Une des difficultés auxquelles nous devons faire face lorsque nous écoutons ceux qui nous accueillent à nos premières réunions est un sentiment d’incrédulité lorsqu’ils nous disent avoir pratiqué les principes des Douze Étapes, “un jour à la fois”, depuis cinq ou dix ans. Nous n’y arriverons jamais, pensons-nous, nous empressant de calculer qu’en dix ans il y a plus de trois mille six cents jours! Nous connaissons la torture mentale d’avoir repoussé jusqu’au lendemain le prochain verre, la cigarette, l’injection, la pâtisserie au chocolat, le coup de téléphone ou la lettre d’amour impulsive. Quiconque nous annonce avoir remis à demain, plus de trois mille fois, ces gratifications puissantes n’a probablement aucune idée de ce qu’elles représentent pour nous. C’est pourtant bien un jour à la fois que nous avons sombré dans le précipice de notre affliction.

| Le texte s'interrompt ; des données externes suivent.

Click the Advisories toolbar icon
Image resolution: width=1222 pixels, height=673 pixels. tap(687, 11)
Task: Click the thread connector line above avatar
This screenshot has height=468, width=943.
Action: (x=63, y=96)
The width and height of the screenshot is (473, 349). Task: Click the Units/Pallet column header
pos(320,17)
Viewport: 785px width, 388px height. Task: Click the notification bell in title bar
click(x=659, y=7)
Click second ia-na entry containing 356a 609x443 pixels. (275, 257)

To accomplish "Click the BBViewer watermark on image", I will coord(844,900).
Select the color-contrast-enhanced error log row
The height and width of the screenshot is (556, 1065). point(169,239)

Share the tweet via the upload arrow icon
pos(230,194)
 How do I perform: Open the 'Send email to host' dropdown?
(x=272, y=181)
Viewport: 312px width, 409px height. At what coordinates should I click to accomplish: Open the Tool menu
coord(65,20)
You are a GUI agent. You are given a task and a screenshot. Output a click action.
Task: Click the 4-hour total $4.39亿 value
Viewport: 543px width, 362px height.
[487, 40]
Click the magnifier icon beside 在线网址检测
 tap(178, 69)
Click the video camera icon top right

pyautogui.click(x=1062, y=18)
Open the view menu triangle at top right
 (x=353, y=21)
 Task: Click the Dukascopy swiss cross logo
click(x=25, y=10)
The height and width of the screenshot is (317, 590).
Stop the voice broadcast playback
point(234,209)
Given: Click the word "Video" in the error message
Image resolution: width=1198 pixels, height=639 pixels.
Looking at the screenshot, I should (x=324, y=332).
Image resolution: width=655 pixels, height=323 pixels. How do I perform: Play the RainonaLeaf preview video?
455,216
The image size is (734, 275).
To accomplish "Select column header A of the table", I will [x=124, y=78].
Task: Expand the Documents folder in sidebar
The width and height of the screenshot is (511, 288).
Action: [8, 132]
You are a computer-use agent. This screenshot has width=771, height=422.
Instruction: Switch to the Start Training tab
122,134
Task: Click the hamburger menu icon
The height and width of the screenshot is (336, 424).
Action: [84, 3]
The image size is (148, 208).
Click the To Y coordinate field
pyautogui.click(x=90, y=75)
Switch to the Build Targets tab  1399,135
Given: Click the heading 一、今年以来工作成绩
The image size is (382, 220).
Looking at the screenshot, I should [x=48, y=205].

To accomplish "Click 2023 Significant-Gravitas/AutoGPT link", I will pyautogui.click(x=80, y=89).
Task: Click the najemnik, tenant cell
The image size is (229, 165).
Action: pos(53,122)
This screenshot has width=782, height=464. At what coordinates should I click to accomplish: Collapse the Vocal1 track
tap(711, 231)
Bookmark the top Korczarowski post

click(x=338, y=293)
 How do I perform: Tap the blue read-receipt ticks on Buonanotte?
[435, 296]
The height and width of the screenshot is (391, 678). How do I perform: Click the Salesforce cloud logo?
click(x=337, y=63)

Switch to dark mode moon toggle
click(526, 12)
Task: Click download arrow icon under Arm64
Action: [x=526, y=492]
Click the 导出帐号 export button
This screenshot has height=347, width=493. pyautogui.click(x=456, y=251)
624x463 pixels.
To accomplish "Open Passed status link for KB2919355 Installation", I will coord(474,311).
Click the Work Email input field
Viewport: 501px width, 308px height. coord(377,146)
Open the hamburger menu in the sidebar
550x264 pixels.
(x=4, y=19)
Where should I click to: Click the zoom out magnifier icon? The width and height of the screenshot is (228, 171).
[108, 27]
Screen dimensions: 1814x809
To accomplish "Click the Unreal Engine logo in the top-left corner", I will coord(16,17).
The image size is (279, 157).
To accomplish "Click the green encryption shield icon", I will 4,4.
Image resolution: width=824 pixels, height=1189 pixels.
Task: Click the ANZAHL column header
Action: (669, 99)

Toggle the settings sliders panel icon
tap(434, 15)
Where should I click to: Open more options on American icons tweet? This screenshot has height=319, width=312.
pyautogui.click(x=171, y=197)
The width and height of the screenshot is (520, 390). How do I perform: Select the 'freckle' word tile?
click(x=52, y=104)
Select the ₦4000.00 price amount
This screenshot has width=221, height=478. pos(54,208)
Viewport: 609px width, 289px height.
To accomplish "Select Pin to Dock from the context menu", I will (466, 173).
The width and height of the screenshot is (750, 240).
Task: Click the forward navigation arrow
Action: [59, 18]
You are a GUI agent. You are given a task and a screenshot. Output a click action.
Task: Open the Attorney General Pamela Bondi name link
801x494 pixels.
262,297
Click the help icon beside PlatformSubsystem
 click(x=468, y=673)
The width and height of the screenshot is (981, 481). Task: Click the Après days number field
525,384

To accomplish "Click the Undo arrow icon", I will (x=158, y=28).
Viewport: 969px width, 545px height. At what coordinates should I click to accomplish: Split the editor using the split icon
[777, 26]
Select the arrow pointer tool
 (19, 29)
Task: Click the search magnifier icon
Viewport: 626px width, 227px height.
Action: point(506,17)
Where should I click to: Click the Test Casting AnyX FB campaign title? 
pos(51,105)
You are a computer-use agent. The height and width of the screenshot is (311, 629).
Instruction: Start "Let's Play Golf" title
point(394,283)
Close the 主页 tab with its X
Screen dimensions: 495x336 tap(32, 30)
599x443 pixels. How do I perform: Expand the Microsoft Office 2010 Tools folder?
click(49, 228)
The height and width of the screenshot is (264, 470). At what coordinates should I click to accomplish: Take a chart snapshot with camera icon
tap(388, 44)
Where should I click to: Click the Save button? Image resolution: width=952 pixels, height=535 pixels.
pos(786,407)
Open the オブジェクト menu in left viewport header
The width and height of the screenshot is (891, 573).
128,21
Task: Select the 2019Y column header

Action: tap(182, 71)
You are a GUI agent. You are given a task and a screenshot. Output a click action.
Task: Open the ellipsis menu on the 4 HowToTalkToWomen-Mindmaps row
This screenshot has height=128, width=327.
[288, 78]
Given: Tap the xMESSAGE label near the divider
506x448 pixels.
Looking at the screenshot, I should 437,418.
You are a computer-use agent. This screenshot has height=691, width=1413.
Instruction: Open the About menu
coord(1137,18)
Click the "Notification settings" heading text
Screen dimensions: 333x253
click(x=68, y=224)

Comme un patient qui accepte avec détermination la lente rééducation de membres ankylosés par un séjour prolongé dans le plâtre, il nous faut patiemment soumettre nos émotions atrophiées au massage subtil de l’entraide. Notre plus gros handicap est de n’avoir jamais connu la santé affective et de n’avoir qu’une idée très vague de ce à quoi nous aspirons. Il nous faut donc être attentifs aux messages de ceux qui nous ont devancés dans leur rétablissement lorsqu’ils nous disent que “le premier pas vers la sagesse est le silence, le second est l’écoute attentive.”
Aujourd’hui, j’écoute le silence avec patience.